1. Field of the Invention
The present invention relates generally to optical systems, and more specifically to suppressing stimulated Brillouin scattering in an optical system.
2. Discussion of the Related Art
In long distance optical fiber transmission systems, it is desirable to launch signaling using as high an optical power as possible, enabling the lightwave signals to be transmitted with fewer additional components such as repeaters and amplifiers, which increase the cost of communication systems. However, the combination of high powered, narrow linewidth optical sources with low-loss single mode transmission fiber opens the possibility of signal degradation and increased bit error rates, attributable to a host of nonlinear fiber-related phenomena. These nonlinear phenomena include stimulated Brillouin scattering (SBS), stimulated Raman scattering, and self-phase modulation. Similarly, in high power fiber laser systems, it is desirable to obtain as high a power as possible and to maintain narrow linewidth for high coherence. SBS is the primary power limiting mechanism for achieving high power with narrow linewidth due to its low threshold.

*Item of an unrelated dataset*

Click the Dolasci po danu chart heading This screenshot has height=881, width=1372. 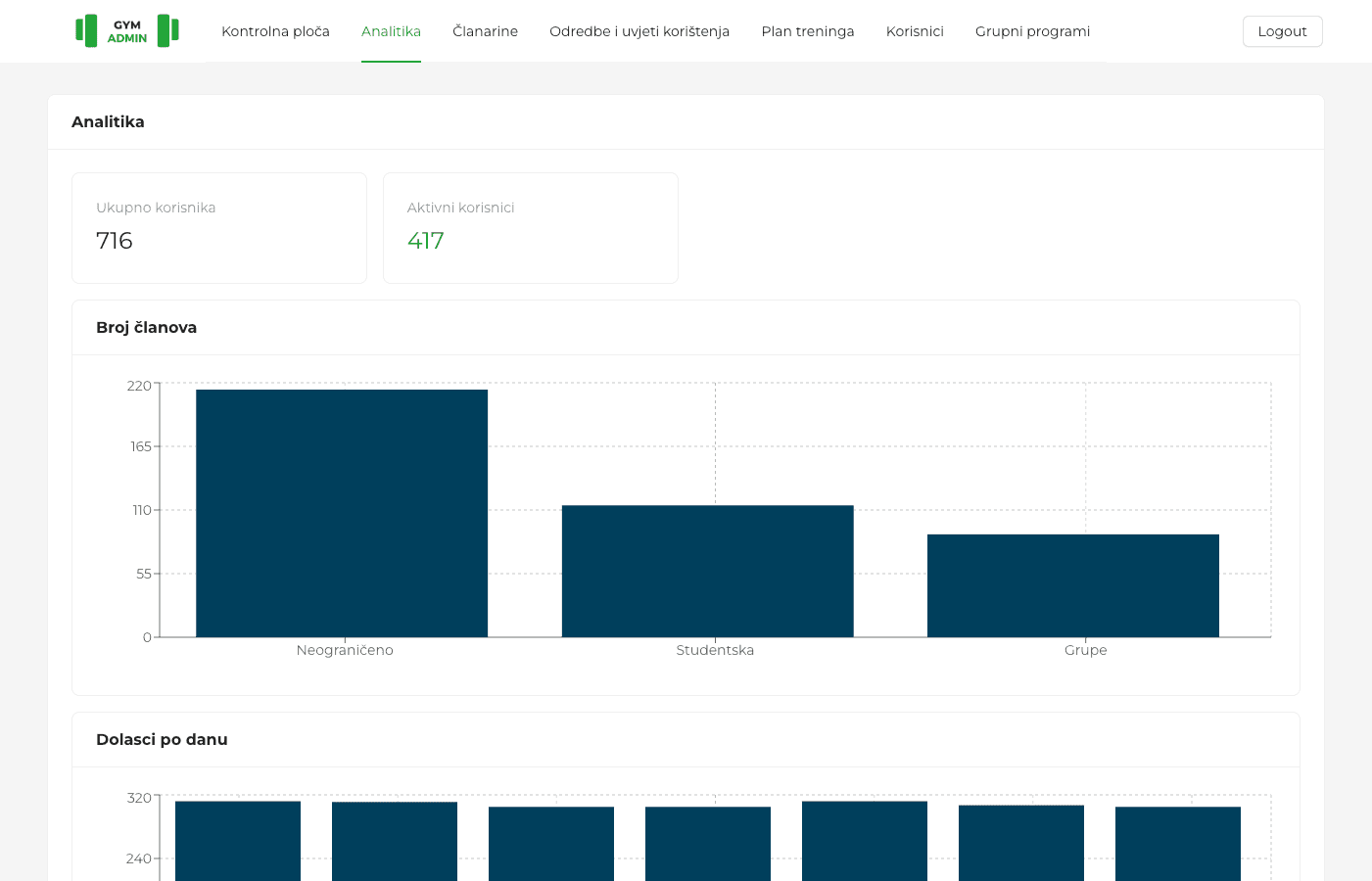tap(162, 739)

Brillouin scattering, which may be present within a fiber or other medium, results from photons being scattered by localized refractive index variations induced by acoustic waves. These refractive index variations are typically caused by thermal fluctuation in the medium. At the presence of a strong light field, the variation of the refractive index is enhanced, and more light is scattered. This process is commonly referred to as stimulated Brillouin scattering. Ultimately, light from an intense forward propagating signal (commonly referred to as a “pump” signal) can provide gain for a backward propagating SBS or “Stokes” wave or signal. This scenario is a classical description of SBS.

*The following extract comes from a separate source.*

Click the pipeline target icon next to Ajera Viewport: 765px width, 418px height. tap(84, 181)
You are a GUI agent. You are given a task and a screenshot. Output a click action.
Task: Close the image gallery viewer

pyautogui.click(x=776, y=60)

SBS threshold power may be defined as the power level of an input optical pump signal at which the power of the backward Stokes wave becomes equal to the power level of the input optical pump signal at the fiber input. SBS threshold power generally increases with the linewidth of the light being propagated along a medium. For this reason, concern over the adverse effects of SBS was minimal—until the introduction of narrow linewidth laser sources. As use of narrow linewidth sources increases, such lasers are likely to be the optical source of choice for future optical fiber transmission systems, among other types of systems. In such systems, SBS has the potential for significantly contributing to signal degradation at relatively low input power levels.
Some techniques to suppress the effects of SBS include broadening the laser linewidth via phase modulation, frequency dithering, and amplitude or phase noise addition. Examples of such techniques are disclosed in U.S. Pat. Nos. 7,146,110 and 6,166,837. In some systems, SBS suppression takes the form of polarization scrambling, such as that which is disclosed in U.S. Pat. Nos. 6,414,772 and 5,787,211. Other techniques include increasing the mode area and/or reducing the fiber length to increase the SBS threshold. In some cases, fiber manufactures attempt to reduce the strength of acoustic wave in order to suppress SBS. As another example, U.S. Pat. No. 6,8507,12 is directed toward an optical fiber transmission system which introduces incoherence between the polarization states in order to reduce SBS.